A clear, practical briefing on the 2026–27 permanent Migration Program planning level (185,000) and the policy direction to prioritise onshore applicants, plus what students, graduates and skilled applicants can do to reduce avoidable risk.
A clear, practical briefing on the 2026–27 permanent Migration Program planning level (185,000) and the policy direction to prioritise onshore applicants, plus what students, graduates and skilled applicants can do to reduce avoidable risk.
What was announced (planning level + direction, not a guarantee)
Australia’s 2026–27 permanent Migration Program planning level is set at 185,000 places, with an approximate 70:30 split between Skilled and Family streams.
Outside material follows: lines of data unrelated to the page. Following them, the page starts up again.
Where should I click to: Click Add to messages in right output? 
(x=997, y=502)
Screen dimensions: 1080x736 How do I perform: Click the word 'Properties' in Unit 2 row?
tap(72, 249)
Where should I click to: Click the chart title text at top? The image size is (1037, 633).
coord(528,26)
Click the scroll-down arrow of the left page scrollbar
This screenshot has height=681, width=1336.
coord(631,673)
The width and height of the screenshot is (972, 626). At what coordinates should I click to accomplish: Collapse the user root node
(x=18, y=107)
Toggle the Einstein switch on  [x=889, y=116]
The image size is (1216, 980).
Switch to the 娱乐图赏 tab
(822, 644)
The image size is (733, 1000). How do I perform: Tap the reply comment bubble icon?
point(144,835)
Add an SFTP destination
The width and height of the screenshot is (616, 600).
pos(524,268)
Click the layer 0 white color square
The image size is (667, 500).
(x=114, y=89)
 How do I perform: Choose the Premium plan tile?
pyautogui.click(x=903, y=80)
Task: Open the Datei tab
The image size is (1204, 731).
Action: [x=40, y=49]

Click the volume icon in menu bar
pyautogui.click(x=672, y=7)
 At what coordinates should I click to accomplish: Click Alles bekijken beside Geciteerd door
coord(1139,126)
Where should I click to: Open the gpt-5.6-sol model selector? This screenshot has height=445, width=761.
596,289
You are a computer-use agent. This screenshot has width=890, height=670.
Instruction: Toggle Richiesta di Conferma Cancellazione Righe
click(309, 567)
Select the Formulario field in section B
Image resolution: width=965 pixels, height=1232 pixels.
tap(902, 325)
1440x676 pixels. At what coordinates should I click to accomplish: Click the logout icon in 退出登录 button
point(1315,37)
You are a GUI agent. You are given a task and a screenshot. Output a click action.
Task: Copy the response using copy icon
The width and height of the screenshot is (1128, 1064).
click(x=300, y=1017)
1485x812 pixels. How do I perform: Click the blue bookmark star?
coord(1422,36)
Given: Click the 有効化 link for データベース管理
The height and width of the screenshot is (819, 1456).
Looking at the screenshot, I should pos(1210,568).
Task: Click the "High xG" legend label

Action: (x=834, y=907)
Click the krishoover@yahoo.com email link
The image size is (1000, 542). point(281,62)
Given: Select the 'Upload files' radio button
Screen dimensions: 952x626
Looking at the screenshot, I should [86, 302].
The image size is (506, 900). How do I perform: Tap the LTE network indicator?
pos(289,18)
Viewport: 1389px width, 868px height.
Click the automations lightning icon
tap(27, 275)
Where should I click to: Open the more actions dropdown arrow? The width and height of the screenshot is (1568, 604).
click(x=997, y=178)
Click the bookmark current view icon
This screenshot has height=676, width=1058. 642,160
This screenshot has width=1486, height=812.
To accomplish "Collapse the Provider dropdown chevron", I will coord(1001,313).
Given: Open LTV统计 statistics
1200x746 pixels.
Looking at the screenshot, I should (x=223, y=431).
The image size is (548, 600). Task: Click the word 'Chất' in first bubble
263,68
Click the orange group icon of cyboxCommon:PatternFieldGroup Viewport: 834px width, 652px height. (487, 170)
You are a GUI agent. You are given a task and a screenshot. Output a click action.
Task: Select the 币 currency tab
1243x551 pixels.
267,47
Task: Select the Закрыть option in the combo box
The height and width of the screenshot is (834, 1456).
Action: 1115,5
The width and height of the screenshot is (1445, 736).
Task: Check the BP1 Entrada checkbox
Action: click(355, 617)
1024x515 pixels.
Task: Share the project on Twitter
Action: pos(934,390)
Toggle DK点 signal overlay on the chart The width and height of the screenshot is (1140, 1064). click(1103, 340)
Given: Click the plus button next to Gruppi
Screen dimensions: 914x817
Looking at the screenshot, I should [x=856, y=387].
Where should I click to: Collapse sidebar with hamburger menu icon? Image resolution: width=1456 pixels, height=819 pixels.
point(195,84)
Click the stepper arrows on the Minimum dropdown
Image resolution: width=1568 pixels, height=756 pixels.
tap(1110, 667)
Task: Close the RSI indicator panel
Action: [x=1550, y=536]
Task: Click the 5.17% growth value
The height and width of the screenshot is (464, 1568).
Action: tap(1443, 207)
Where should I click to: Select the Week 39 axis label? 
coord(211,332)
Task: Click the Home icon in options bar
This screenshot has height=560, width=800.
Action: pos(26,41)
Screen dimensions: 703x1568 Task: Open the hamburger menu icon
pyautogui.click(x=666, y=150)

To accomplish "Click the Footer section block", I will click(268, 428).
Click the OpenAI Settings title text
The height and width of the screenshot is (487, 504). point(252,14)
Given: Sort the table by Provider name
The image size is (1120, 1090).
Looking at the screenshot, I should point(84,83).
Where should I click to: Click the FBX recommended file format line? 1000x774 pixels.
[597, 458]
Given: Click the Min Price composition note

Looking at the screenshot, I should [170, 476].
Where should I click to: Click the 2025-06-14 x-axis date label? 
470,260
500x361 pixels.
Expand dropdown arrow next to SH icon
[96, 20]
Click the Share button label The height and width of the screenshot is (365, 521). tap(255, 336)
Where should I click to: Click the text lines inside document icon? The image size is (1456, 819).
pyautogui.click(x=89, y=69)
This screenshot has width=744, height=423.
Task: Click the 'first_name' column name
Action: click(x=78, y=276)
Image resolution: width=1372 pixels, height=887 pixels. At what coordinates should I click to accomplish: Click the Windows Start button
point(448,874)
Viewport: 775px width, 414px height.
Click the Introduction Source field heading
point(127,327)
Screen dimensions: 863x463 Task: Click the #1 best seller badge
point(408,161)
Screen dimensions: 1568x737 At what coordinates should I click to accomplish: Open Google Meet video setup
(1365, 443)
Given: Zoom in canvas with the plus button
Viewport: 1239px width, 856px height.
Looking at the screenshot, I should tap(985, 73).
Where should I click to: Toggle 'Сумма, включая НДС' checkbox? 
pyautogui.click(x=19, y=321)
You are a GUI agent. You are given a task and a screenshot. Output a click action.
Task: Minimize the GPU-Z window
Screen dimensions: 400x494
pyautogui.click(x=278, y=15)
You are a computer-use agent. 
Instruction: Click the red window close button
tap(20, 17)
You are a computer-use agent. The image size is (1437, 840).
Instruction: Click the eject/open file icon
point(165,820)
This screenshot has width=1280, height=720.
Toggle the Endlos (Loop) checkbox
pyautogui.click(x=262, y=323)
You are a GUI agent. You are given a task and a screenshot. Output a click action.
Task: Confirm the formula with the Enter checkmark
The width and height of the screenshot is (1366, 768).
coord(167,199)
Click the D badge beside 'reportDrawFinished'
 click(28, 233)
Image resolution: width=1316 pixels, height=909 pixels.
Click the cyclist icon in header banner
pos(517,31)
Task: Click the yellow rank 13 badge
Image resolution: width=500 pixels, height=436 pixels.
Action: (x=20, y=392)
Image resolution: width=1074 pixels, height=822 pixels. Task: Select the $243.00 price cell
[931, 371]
Planning levels are program settings, not an approval guarantee for any individual application.
A key direction is prioritising onshore applicants: 129,590 places are allocated to migrants already living in Australia, with 55,110 places available offshore (plus a small Special Eligibility allocation).
This means the practical competition picture can differ depending on whether you are onshore or offshore, and which visa pathway you are pursuing.
Why “onshore prioritisation” matters for real applicants
When the system signals onshore priority, applicants already in Australia may see relatively clearer transition pathways — but only if they meet visa criteria, have clean documentation, and can satisfy skills, work and English requirements.
Offshore applicants should expect that invitations and processing capacity may concentrate on fewer cohorts (for example, highly skilled roles, employer-sponsored cases, or clearly shortage-linked occupations), but the exact impact varies by year and by instrument.
The most important mindset shift is to treat your plan as a sequence: temporary status management → evidence readiness → eligibility checks → application timing. A single missing document can cost months.
A practical checklist for students, graduates and skilled applicants (next 6–12 weeks)
Build a simple evidence pack: passport + visa history, qualification documents, translated transcripts, employment evidence (contracts, payslips, tax summaries where applicable), and updated English test results where required.
Read official sources first, then map your pathway: Home Affairs program settings, your visa subclass page, and any state/territory nomination requirements (for points-tested routes). Save screenshots or PDFs of key rules you rely on.
Do a “realism check” on timing and costs: skills assessment lead times, English test validity windows, and the risk of policy changes. If you need professional advice, use a registered Australian migration agent (MARA) or lawyer.
Avoid promises like “this policy guarantees PR” or “onshore means automatic success”. Outcomes depend on eligibility, evidence, quotas, processing priorities and the overall applicant pool.
Watch updates around: detailed category allocations, points-test settings, state nomination rules, and employer-sponsored policy instruments. These details often come later than headline planning-level announcements.
For high-stakes decisions (course choice, visa timing, relocation), rely on official pages and dated instruments, not social-media summaries.